The pursuit of Mr Gottstein by Lilly attorneys could almost be likened to being chased around the country by a group of terrorists. Lilly wants the court to charge him with criminal contempt complete with sanctions.

Their conduct is clearly an abuse of the legal system, funded by the ill-gotten profits of Zyprexa, to run up costs for Mr Gottstein, by harassing him and anyone that he may associate with. At the court hearing on January 3, 2007, Lilly attorneys asked the judge to issue an order requiring Mr Gottstein to travel to New York City for a deposition within 5 days, and:

"Requiring Mr Gottstein to immediately produce ... copies of any and all documents and information including, but not limited to, all computer(s), hard-drives, other electronic storage media, hardcopy documents, emails, e-documents, text messaging, instant messaging, phone records and voice mails, that refer or relate to Zyprexa".

And talk about chilling the freedoms of the First Amendment, Lilly wants the court to force Mr Gottstein to produce: "Communications he had with anyone relating to these documents, including but not limited to, his dissemination of or discussions relating to the documents".

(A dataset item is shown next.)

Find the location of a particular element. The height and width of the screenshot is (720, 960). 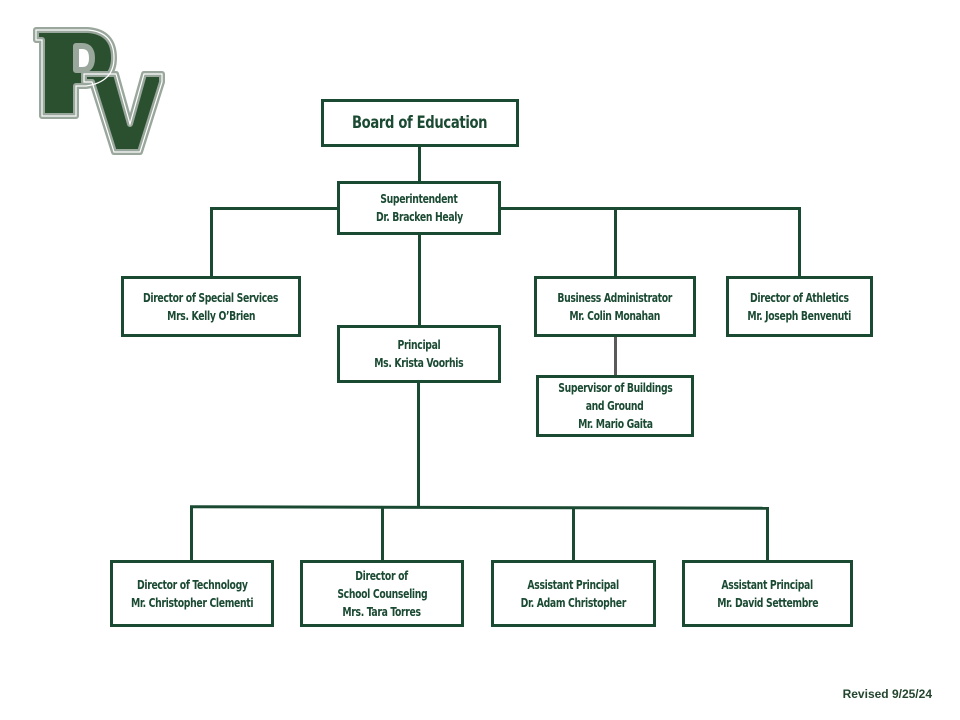

node-title: Director of Special Services is located at coordinates (211, 298).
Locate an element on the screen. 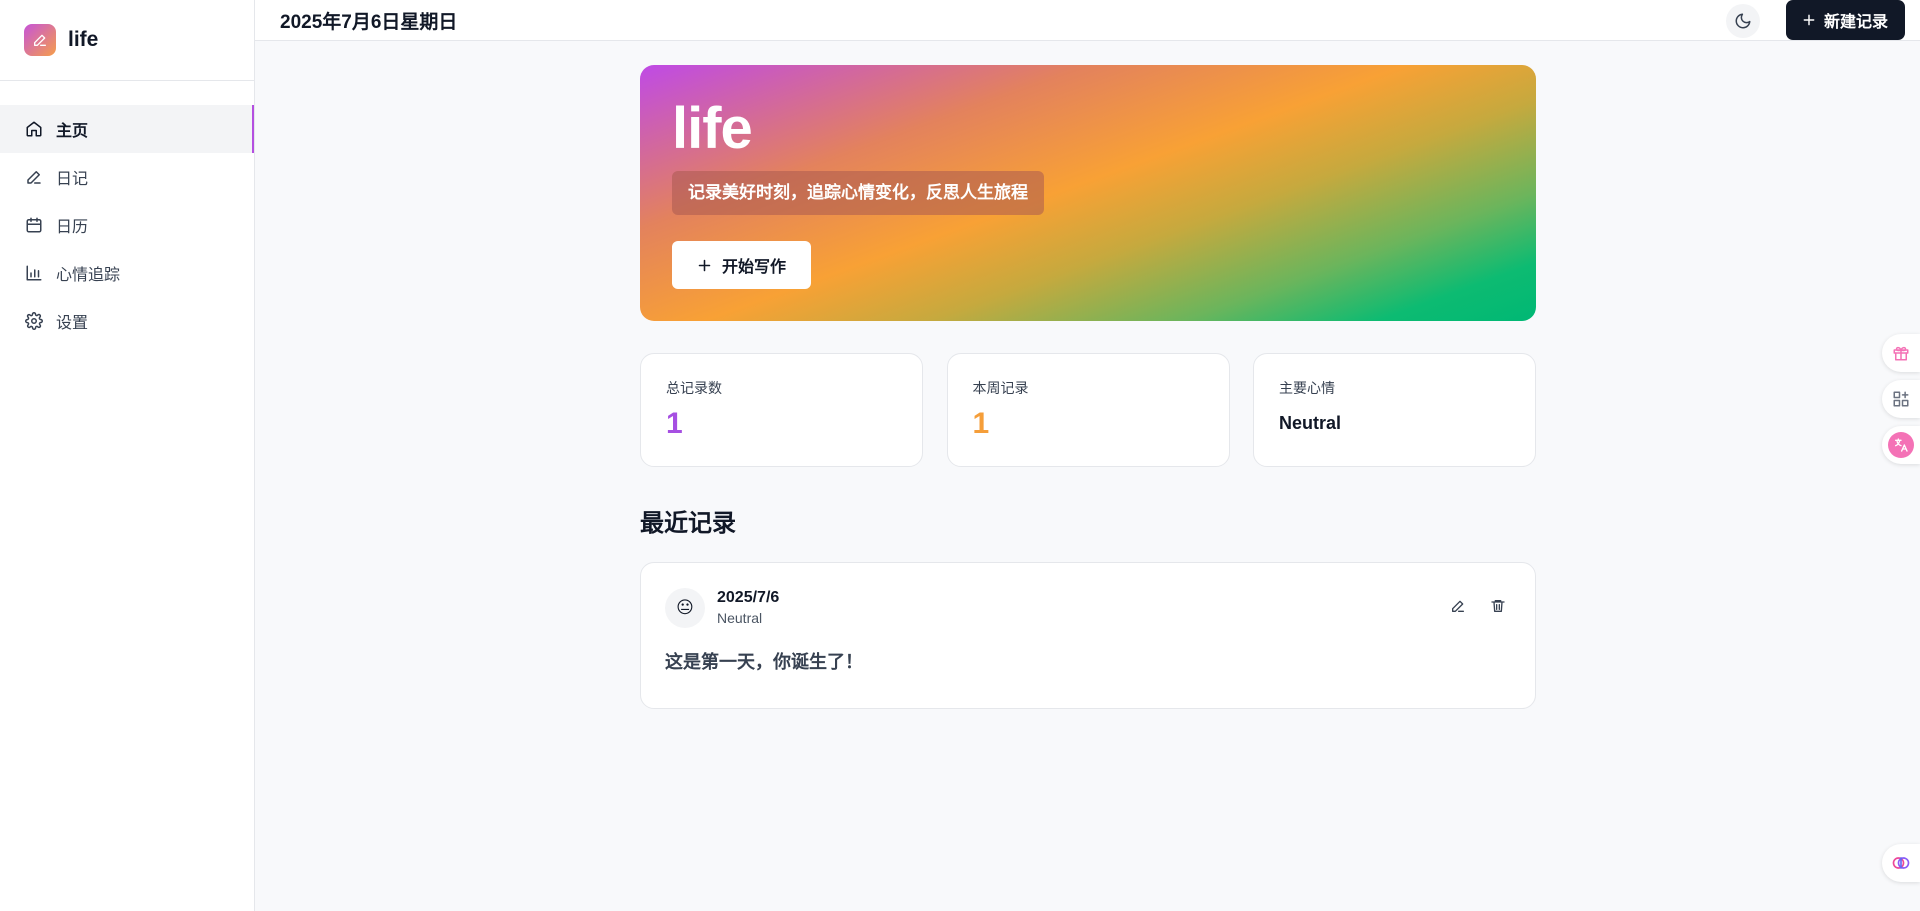 The width and height of the screenshot is (1920, 911). delete-entry-button is located at coordinates (1498, 606).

Lilly also asked for the order to include individual reporters and the top experts on psychiatric drugs in the US, in demanding that Mr Gottstein's disclose his communications with "any person, organization or entity who received these documents including, but not limited to, Terrie Gottstein, Jerry Winchester, Alex Berenson, Dr. Peter Breggin, Dr. Grace Jackson, Dr. David Cohen and Bruce Whittington, Dr. Stefan Kruszewski, Laura Ziegler, Judy chamberlin, Vera Sherav, robert Whitaker, Steve Shaw, Will Hall, Singeha Prakash, or anyone associated with the Alliance for Human Research Protection or MindFreedom; and his efforts to retrieve these documents from the individuals to whom they were improperly disseminated."

Lilly is also requesting that if anything responsive to their request has been deleted or destroyed in computers, that Mr Gottstein be required to haul "any and all relevant computers" to New York City for the deposition, and permit "forensic examination and recovery of such documents."

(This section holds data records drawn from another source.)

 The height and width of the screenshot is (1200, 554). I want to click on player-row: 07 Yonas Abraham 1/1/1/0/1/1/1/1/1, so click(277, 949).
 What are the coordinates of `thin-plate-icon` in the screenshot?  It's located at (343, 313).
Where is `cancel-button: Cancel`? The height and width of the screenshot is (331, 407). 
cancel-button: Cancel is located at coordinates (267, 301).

In addition to the big bucks being made by thinking up ways to harass Mr Gottstein, Lilly attorneys at the Pepper Hamilton Law Firm are making money hand over fist by scouring the internet looking for more people to harass. On December 30, 2006, they were apparently working overtime on the Saturday of the biggest holiday weekend of the year, when they began threatening a private citizen, Eric Whalen, in emails ordering him to remove the Lilly documents from his web site stating:

"You are facilitating the violation of a Federal Court order. Please immediately remove the link to the file "ZyprexaKills.tar.gz" (or its mirror), including all cached materials, or we will take further legal action against your website."

In another email, they told Mr Whalen, "You have been on notice now for several hours that you are operating in violation of a Federal Court Order, and you have thus far, refused to assure your compliance."

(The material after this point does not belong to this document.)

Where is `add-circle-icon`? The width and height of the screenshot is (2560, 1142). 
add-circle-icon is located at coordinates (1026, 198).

"You must take the link down immediately," they wrote, "or we will take further legal action to shut down your website, and seek all available remedies."

In his own defense, Mr Whalen replied to the emails and stated: "The documents linked to on my website were downloaded from an anonymous source. As far as I know I'm not under any court order. Dissemination of the contents of the documents is clearly in the public interest. Is there a legal basis for you[r] request?"

To avoid having my name added to the dastardly list above and the risk of being subjected to the harassment tactics of Lilly attorneys, I hereby declare for the record, that I did not receive copies of the Lilly documents from Mr Gottstein.